Starting in 2018, National Comprehensive Cancer Network (NCCN) guidelines recommended universal MSI testing for all patients with newly diagnosed colorectal cancer to identify patients with MSI-high tumors who are eligible for treatment with several immunotherapies, including Merck's Keytruda (pembrolizumab) and Bristol Myers Squibb's Opdivo (nivolumab) with or without Yervoy (ipilimumab). Before the approval of immunotherapies for MSI-high cancer, the guidelines only recommended MSI and mismatch repair deficiency testing to identify colorectal cancer patients with Lynch syndrome, which confers a high-risk hereditary cancer predisposition.

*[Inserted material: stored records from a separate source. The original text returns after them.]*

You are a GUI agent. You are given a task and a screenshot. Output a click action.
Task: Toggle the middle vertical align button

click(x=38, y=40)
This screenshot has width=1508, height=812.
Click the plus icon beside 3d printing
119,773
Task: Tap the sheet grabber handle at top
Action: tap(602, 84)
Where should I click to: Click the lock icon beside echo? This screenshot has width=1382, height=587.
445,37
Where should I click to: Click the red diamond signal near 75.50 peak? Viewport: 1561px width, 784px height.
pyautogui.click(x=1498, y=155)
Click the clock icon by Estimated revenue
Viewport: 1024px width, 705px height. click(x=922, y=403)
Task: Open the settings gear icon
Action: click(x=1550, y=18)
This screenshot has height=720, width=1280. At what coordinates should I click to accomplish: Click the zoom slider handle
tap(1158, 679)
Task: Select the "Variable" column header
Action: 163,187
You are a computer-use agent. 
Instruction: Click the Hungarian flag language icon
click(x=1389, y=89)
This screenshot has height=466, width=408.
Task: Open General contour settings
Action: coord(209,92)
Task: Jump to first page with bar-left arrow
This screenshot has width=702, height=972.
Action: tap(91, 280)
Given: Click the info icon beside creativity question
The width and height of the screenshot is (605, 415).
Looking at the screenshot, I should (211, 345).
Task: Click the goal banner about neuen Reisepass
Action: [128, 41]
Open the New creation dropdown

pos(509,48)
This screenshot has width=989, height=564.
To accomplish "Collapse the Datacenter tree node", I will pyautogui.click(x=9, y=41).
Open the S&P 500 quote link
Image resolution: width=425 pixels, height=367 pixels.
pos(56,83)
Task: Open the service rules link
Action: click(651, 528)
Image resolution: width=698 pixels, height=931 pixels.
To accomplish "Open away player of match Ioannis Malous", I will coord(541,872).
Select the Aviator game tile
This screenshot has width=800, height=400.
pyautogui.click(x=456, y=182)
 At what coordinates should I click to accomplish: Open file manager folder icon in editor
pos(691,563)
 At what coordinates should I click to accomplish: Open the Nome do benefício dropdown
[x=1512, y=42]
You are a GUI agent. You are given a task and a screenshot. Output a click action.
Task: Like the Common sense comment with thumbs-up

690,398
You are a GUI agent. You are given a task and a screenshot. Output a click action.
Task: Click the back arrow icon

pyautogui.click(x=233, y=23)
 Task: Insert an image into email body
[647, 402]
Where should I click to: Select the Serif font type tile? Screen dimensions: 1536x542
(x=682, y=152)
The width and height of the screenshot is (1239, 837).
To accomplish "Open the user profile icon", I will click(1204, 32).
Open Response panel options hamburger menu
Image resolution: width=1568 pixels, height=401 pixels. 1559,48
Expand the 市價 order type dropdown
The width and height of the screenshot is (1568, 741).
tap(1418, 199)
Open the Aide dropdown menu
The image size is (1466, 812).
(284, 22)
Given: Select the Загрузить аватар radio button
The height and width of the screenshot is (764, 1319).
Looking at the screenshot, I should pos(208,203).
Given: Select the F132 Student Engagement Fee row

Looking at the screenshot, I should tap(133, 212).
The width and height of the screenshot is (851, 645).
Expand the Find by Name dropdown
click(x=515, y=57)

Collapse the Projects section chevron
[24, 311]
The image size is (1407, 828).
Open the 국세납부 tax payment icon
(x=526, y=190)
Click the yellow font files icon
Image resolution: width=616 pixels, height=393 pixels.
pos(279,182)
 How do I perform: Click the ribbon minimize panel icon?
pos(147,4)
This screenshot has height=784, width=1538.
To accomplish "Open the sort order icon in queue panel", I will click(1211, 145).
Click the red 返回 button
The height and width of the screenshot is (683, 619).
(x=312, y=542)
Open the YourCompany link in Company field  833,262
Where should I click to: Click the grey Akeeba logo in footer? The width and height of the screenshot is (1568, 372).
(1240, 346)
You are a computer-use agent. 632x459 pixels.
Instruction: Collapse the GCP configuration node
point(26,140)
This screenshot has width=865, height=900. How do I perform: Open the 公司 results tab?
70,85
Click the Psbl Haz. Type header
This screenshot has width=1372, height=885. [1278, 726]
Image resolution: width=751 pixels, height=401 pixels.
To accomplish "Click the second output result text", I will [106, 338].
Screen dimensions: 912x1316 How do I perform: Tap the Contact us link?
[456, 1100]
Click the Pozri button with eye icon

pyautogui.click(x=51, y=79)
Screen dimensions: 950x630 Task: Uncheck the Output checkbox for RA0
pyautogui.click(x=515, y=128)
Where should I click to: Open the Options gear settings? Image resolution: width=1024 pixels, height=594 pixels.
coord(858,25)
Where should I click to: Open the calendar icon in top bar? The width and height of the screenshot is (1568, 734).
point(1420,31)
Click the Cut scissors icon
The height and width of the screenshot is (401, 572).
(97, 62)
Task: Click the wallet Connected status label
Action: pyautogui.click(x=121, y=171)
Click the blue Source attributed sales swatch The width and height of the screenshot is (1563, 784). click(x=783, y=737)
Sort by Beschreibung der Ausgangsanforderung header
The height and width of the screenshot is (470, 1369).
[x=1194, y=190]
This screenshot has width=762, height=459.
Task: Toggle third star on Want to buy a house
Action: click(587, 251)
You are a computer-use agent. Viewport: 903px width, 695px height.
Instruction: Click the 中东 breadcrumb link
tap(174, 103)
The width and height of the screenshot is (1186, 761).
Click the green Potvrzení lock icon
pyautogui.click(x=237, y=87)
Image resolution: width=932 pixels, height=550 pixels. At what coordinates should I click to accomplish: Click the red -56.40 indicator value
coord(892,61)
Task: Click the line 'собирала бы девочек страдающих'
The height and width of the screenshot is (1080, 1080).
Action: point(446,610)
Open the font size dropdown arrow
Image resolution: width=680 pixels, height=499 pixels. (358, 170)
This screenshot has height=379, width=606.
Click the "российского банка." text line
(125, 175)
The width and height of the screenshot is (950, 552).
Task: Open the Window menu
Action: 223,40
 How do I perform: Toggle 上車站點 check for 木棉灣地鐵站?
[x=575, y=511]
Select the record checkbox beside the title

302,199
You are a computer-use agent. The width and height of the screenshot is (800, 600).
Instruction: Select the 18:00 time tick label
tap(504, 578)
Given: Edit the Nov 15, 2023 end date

Factors associated with lower likelihood of KRAS testing were similar to MSI testing. Older patients between ages 70 and 79 were less likely to receive KRAS testing than other age groups, as were those living in an area with the lowest educational attainment, those treated at a community practice, and those residing in the East South Central region. Patients with Medicaid also had a lower chance of getting KRAS testing compared to those with private insurance.

The NCCN first recommended KRAS testing in its guidelines for managing colorectal cancer in 2009, when it suggested that testing should be performed to identify patients with KRAS wild-type cancer for treatment with Eli Lilly's EGFR inhibitor Erbitux (cetuximab) or Amgen's EGFR inhibitor Vectibix (panitumumab). More recently, the NCCN has updated its guidelines to recommend KRAS mutation testing for all patients with metastatic colorectal cancer due to clinical trial data showing KRAS inhibitor activity in KRAS-mutant colorectal cancer.

The analysis did not show a negative association between race or ethnicity and biomarker testing. The researchers theorized that the well-documented racial and ethnic disparities in biomarker testing "may be mediated, at least partially, through socioeconomic, demographic, and clinical variables," and added that race and ethnicity "can serve as a precursor for a cascade of socioeconomic disparities."

After analyzing survival outcomes for patients who received biomarker testing and those who didn't, the researchers found median overall survival was improved for those who underwent MSI and KRAS testing. In the MSI group, those who got biomarker testing had a median overall survival of 23.9 months versus 12.3 months for those who did not get testing. The KRAS-tested group had similar benefits, with patients who got tested living a median of 20.4 months compared to 10.7 months for those who did not.

When adjusted for confounding variables, overall survival improvements seen for KRAS- and MSI-tested patients remained statistically significant, though the researchers noted the survival improvement was "modest" when adjusted for other factors. They concluded that the association between survival and biomarker testing status suggests that testing "acts as a surrogate of overall cancer care, reflecting broader systemic disparities in treatment access and quality."

"Patients without biomarker testing can have a perpetual vulnerability of lack of access to other treatment options," the authors wrote. "In short, disparities in MSI and KRAS testing can compromise optimal mCRC treatment."